_TASK PROMPT:_
For each line of the data below that contains "computer", return that line.
======== INPUT
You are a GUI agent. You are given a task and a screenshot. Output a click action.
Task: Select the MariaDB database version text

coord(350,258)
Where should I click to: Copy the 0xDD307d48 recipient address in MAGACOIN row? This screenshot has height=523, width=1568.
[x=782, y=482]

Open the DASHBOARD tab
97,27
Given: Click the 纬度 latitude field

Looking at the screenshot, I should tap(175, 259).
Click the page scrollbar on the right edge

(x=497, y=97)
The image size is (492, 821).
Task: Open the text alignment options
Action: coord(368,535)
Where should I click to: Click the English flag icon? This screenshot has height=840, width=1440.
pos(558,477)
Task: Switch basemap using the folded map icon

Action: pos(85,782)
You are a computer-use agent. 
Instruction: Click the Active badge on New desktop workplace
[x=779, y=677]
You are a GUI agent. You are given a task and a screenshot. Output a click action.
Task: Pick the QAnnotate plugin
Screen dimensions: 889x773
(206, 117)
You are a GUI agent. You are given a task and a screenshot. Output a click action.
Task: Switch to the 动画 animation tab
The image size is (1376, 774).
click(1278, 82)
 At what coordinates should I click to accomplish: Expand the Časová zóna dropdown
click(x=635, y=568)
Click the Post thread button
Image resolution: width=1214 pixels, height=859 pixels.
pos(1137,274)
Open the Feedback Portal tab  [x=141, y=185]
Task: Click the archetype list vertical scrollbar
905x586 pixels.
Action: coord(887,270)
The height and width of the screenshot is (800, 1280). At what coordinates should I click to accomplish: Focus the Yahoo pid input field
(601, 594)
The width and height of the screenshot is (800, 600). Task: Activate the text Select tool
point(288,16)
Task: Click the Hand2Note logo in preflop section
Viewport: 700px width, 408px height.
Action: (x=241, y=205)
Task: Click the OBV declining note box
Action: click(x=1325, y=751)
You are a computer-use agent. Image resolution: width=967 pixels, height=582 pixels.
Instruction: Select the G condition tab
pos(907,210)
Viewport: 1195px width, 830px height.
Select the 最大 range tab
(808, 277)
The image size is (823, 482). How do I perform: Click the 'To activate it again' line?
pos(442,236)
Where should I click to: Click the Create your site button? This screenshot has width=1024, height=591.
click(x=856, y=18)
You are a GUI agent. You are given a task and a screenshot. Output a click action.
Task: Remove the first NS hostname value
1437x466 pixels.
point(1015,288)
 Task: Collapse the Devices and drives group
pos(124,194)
================
_RESULT FOR THIS EXERCISE:_
You are a computer-use agent. 
You are a computer-use agent. Image resolution: width=967 pixels, height=582 pixels.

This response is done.